The pericardium is the connective tissue membrane of the heart (sac, corium), consisting of two sheets (layers), between which a small volume of transudate is distributed. The volume of this liquid should usually not exceed 15-50 ml.

In some painful conditions associated with increased vascular permeability and impaired absorption in the pericardium, the amount of transudate increases. The fluid is non-inflammatory and contains proteins, trace amounts of fibrin, blood cells and endothelial cells.

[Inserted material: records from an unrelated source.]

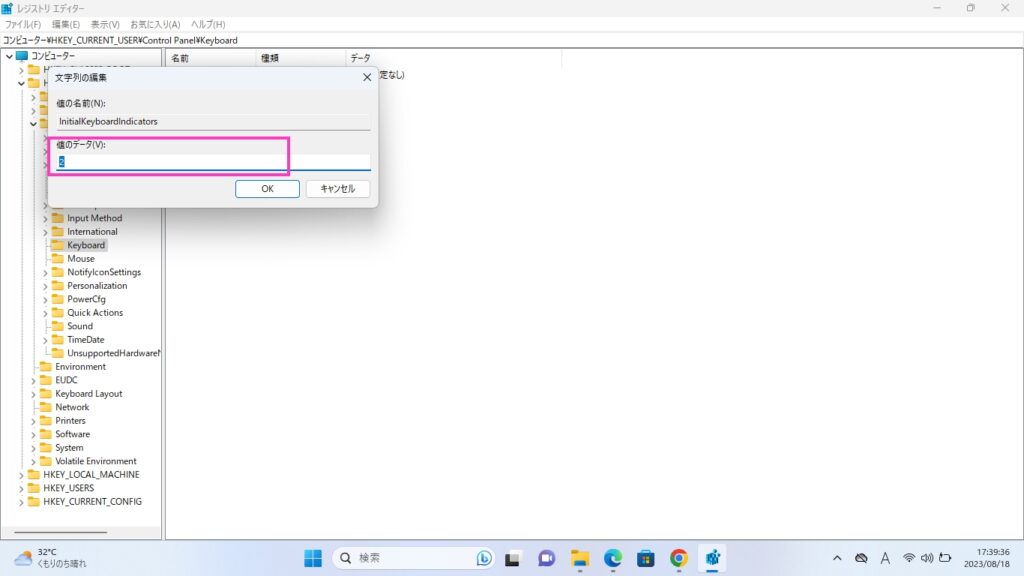Open File Explorer from the taskbar
Screen dimensions: 1024x576
click(x=579, y=558)
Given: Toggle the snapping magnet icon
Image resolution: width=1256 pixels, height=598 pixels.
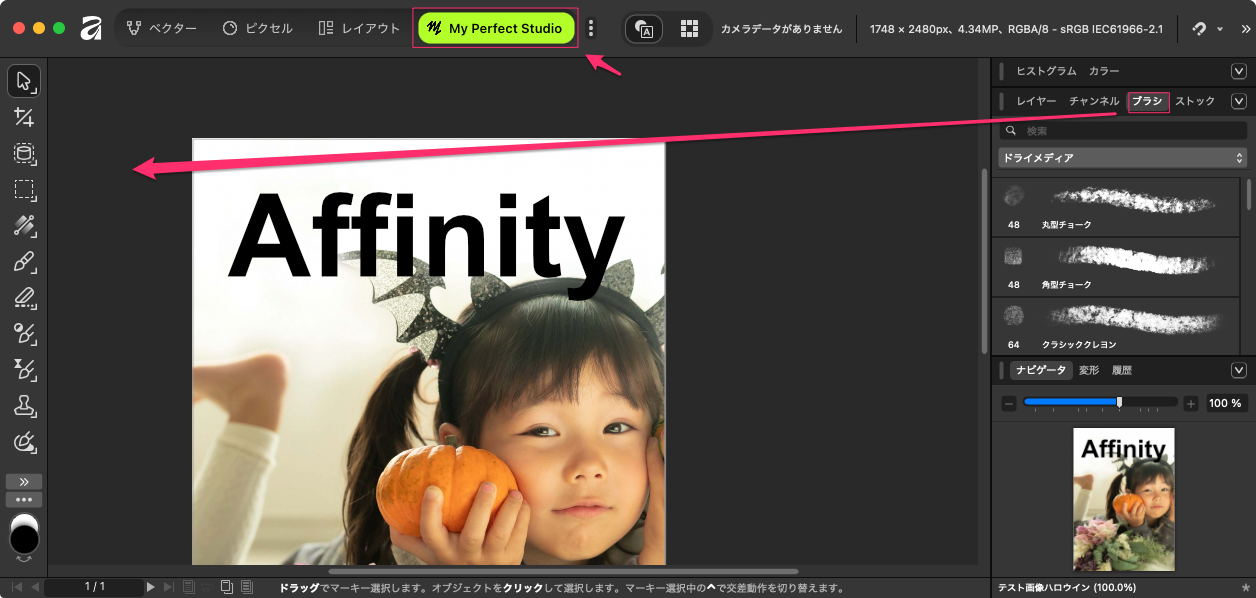Looking at the screenshot, I should tap(1199, 29).
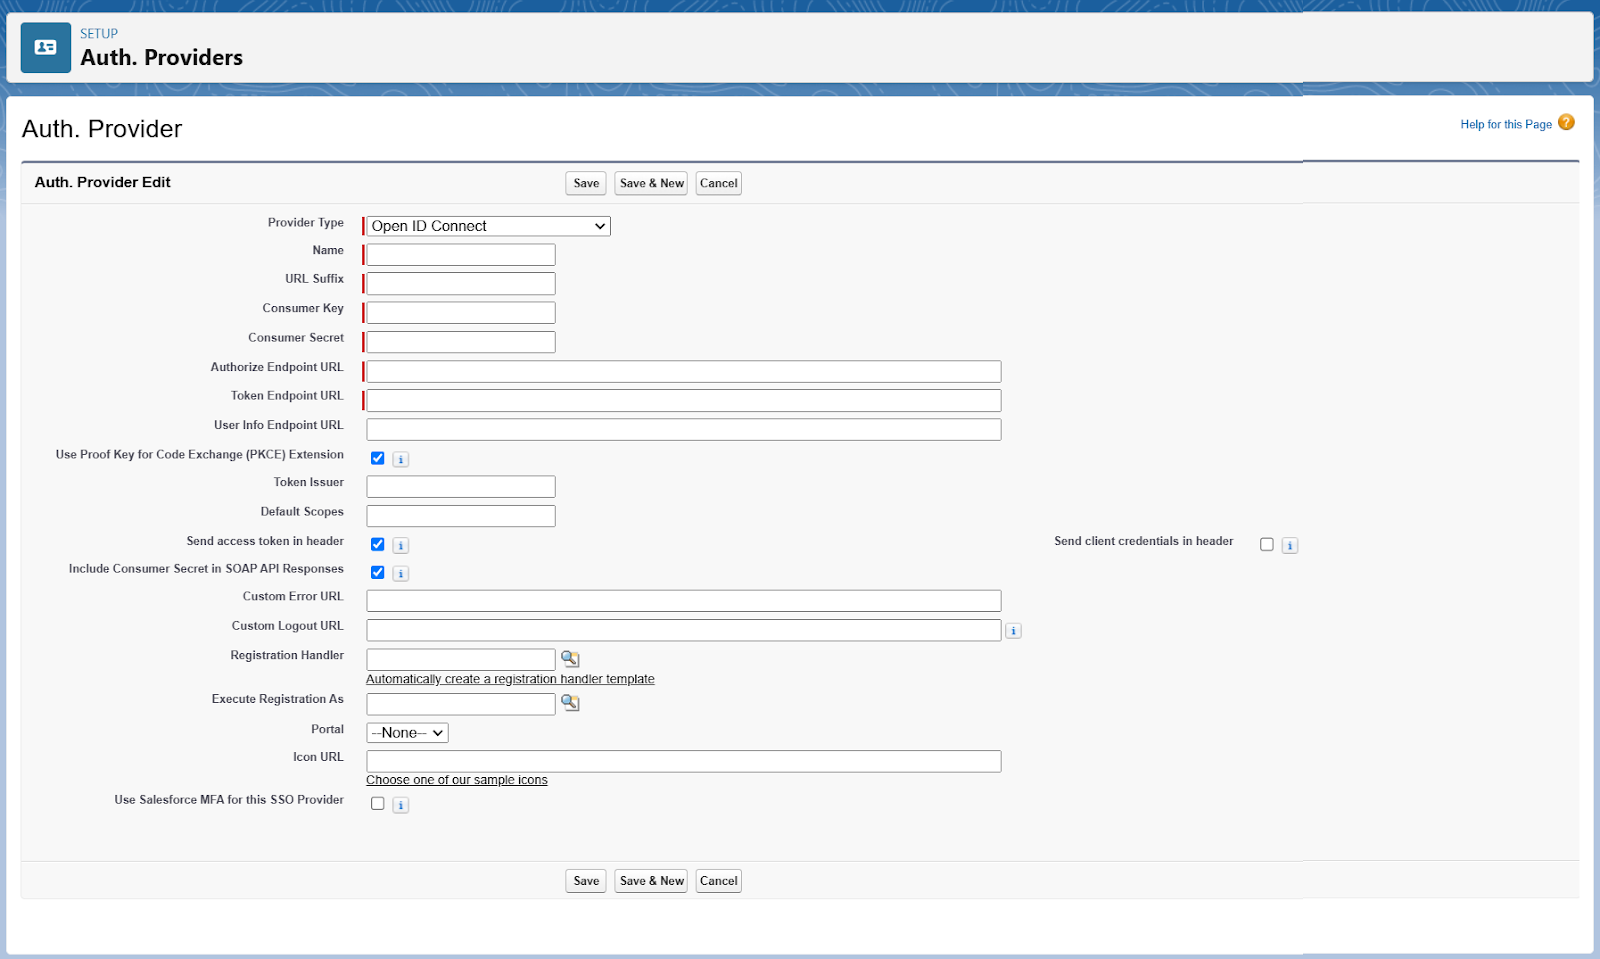
Task: Check Use Salesforce MFA for this SSO Provider
Action: pyautogui.click(x=378, y=804)
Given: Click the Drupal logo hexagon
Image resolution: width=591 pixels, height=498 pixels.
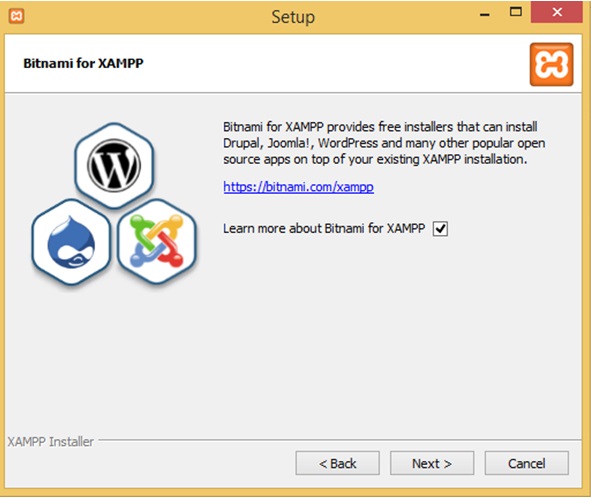Looking at the screenshot, I should [71, 242].
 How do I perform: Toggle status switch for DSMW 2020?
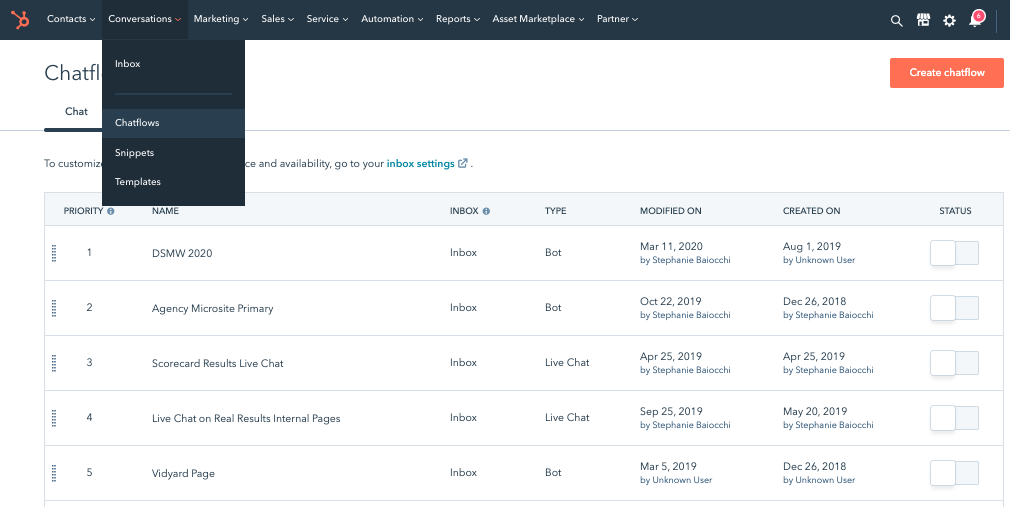click(954, 253)
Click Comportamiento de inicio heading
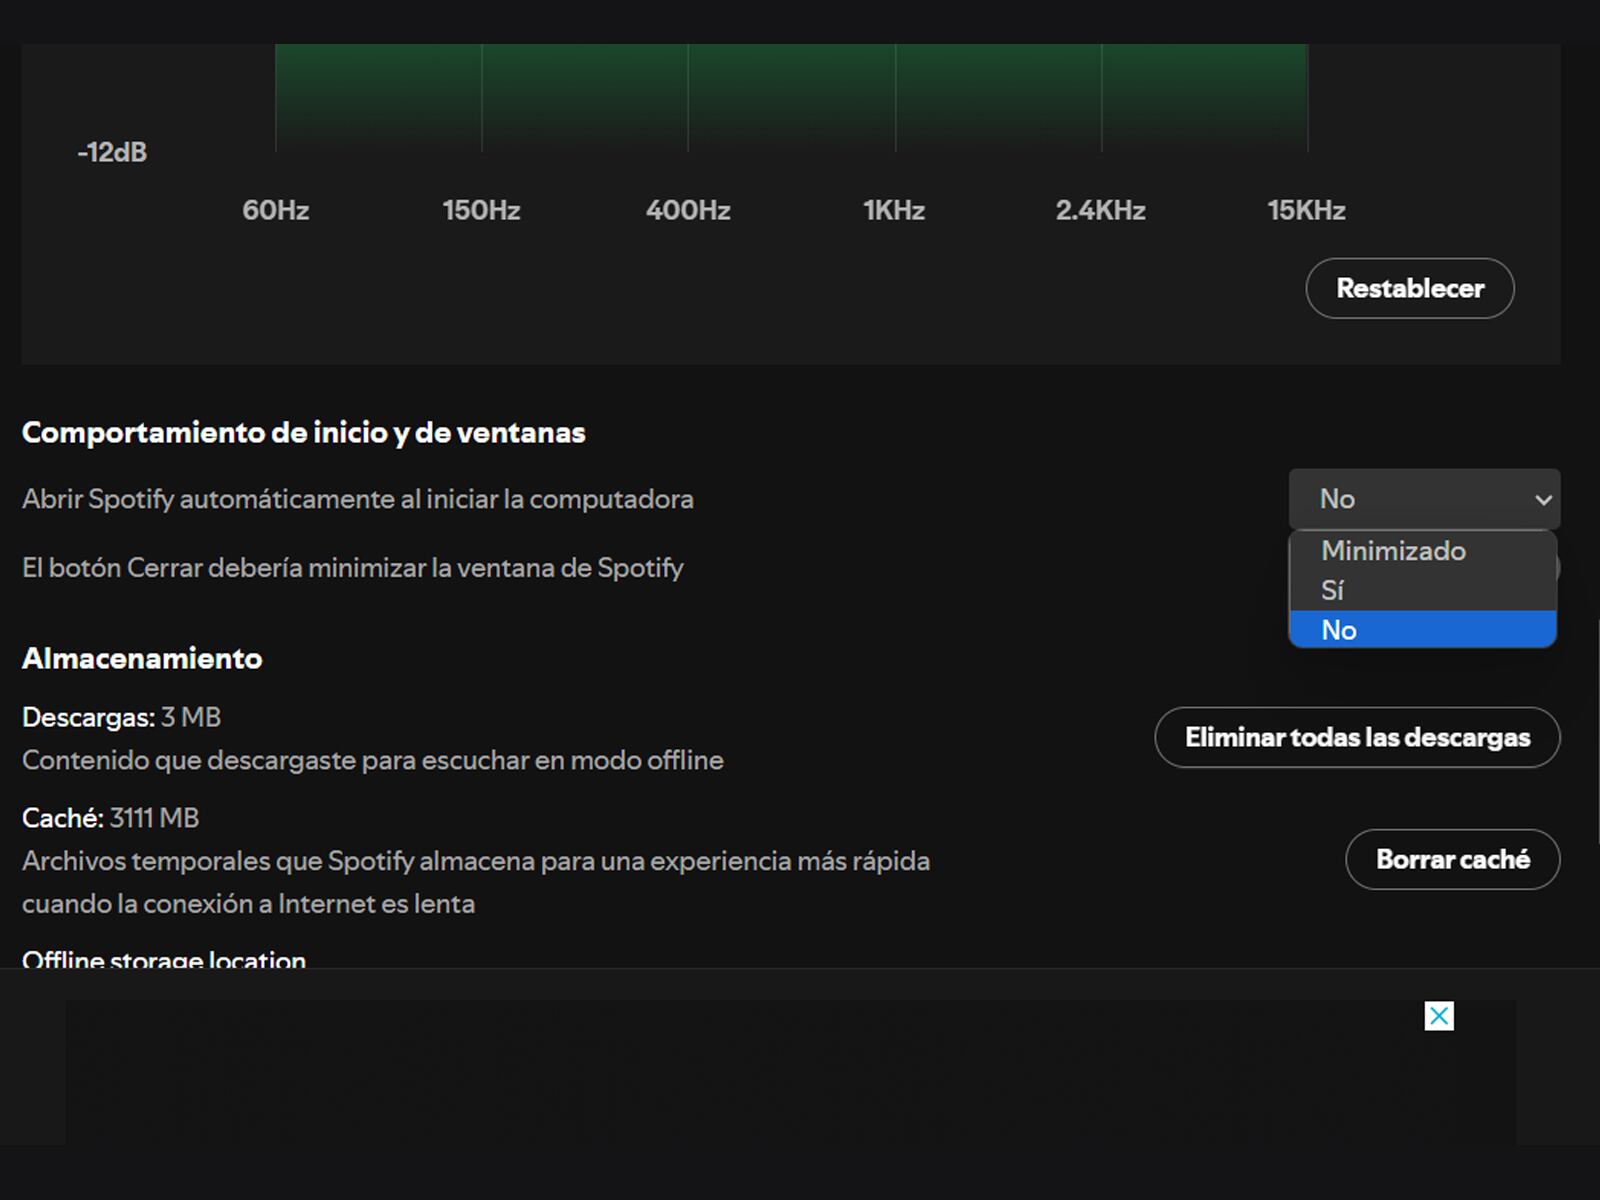This screenshot has width=1600, height=1200. click(x=304, y=432)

Another name for the pericardium is the pericardial sac. My heart aches in this bag. If the amount of fluid between the pericardial valves exceeds 200 ml, the work of the organ becomes difficult, and with a large volume of pericardial effusion, clinical symptoms worsen the patient’s well-being and aggravate heart failure.

A small accumulation of exudate in itself does not cause clinical symptoms or discomfort to the patient. Often hydrocephalus is not detected during life and is discovered only after death.

Causes

Most often, hydrocephalus is one of the symptoms of hydrocephalus; it occurs with congestive cardiac events caused by circulatory disorders. Other causes of hydrocephalus include:

  • congenital heart defects
  • Hypoproteinemia;
  • hypoalbuminemia;
  • Hypothyroidism;
  • allergic reactions;
  • injury;
  • anemia;
  • anorexia;
  • radiation therapy;
  • acute and chronic nephritis.

Less commonly, hydrocephalus is caused by taking nonsteroidal anti-inflammatory drugs that dilate blood vessels.

Hydrocephalus occurs with an ischemic heart, with a hemorrhagic symptom, with the growth of malignant tumors. Pericardial effusion may be caused by a mechanical obstruction that prevents blood from flowing out of the pericardium. Such an obstacle is the growing tumors of the mediastinum and lungs.

Common reasons

Hydrocephalus, as one of the symptoms, accompanies heart disease. Non-inflammatory fluid accumulates in the pericardial sac in cardiomyopathies, myocarditis and acute heart failure.

The accumulation of fluid in the pericardial sac is caused by impaired protein synthesis due to deficiency of thyroid hormones in thyroid diseases. Hyaluronic acid, chondroitic acid and mucin accumulate in the tissues, which can retain water in the body.

Water retention occurs throughout the body, including the connective tissues of the pericardium. When this serous fluid enters the pericardium, it causes hydrocephalus. In hypothyroidism, echocardiography shows the accumulation of water in the amount of 15-100 ml, less often the accumulation of transudate in large volumes.